You start to believe that this ‘me’ really exists outside of thought. You take it to be so much more than a story. You start to believe that this ‘me’ is who you really are! You defend this illusory story of ‘me’, and forget that you are defending nothing more than an image appearing in awareness. This is the origin of all violence and suffering. Violence and suffering do not begin ‘out there’ in the world, they begin with ‘you’.
The ‘me’ is your personal journey, your life story. It holds everything: Your successes and failures. Your past and future, your memories and projections. Your beliefs, your judgements, your opinions. Your fears, your regrets, your worries, your seeking. I refer to it all as ‘the story’, because that’s ultimately what it is, a story, a narrative, a tale, appearing in awareness, appearing in the present moment… and there is only the present moment.
Ultimately, your entire past and future are merely thoughts appearing in the present moment, and that’s the only reality this personal ‘you’ has. The personal ‘you’ has no reality outside of presently-arising thoughts…
Is there something wrong with having a ‘story’?
Well, there is nothing wrong with the story, in itself!

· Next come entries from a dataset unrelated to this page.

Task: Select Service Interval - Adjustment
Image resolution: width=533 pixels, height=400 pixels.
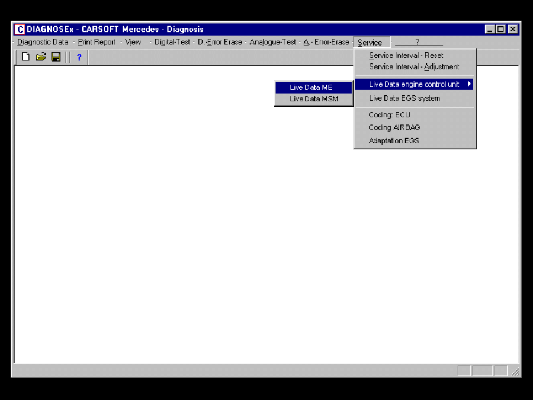Action: (x=414, y=67)
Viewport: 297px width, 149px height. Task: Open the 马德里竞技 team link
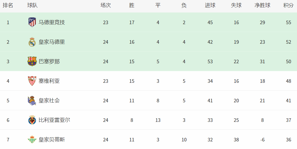pos(52,23)
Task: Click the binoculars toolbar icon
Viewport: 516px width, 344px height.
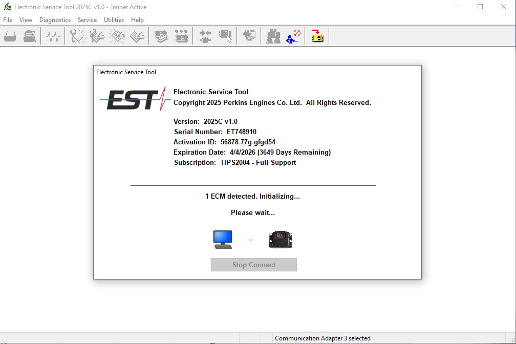Action: point(273,36)
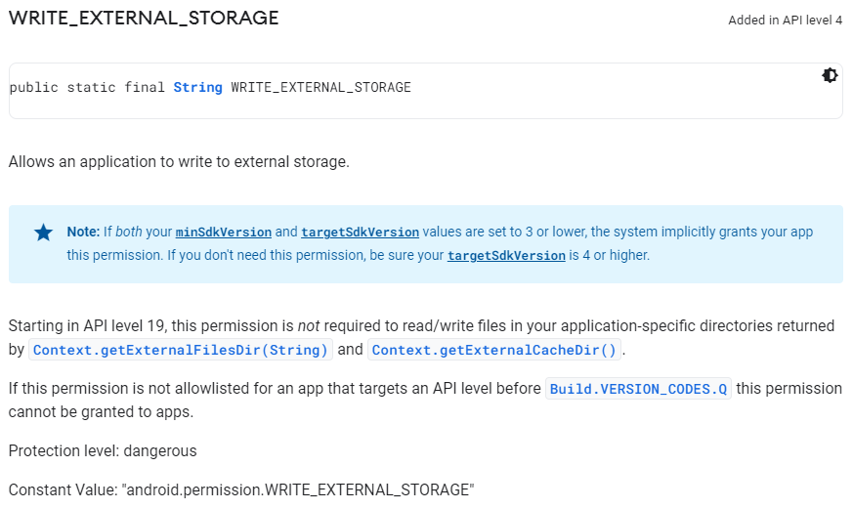Image resolution: width=853 pixels, height=509 pixels.
Task: Click WRITE_EXTERNAL_STORAGE constant name inside the code block
Action: pos(320,87)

Many people believe that this ‘individual self’ is what they really are, and they ignore the space, the openness, the vast ocean of Being in which the ‘individual’ arises. They identify exclusively as a ‘separate person’, as a separate wave in the ocean, and never stop to ask if that is what they truly are.
You see, this message points to the possibility that you are not what you think you are.
You have taken yourself to be a separate wave in a vast ocean. You see yourself as a little person in a vast ocean full of other people. You see yourself as an individual in a world which is fundamentally separate from you.
But of course, the ‘separate wave’ in the ocean is not really ‘separate’ from the ocean at all! The ‘separate wave’ is really just the ocean appearing temporarily as a wave.
The wave is actually one-hundred percent water. In essence, it’s the same as the ocean. And so really there is no ‘separate wave’ at all.
There only appears to be a separate wave – the wave exists in appearance only. It is a temporary appearance of the ocean.
You – what you take yourself to be – the person, the character, the ‘me’, only has existence as an appearance, a story appearing now in boundless Being, a story which is ultimately not separate from Being…
Is nonduality all about getting rid of the separate wave?
Perhaps it does sound like I’m saying that the appearance of the separate person is a problem and we should get rid of it. But who is going to get rid of the wave? The wave? How can the wave get rid of itself?
This is one of the traps that people fall into when they identify themselves as being ‘spiritual seekers’. They think that they need to get rid of the wave in order to reach the ocean, and there seem to be a lot of spiritual teachers and gurus out there who believe the same thing. Some spiritual teachers implore you to ‘kill the ego!’ or ‘destroy the mind!’ or ‘get rid of the self!’ and miss the fact that the attempt to kill the ego is that very ego, and the effort to destroy the mind is the mind, and so on…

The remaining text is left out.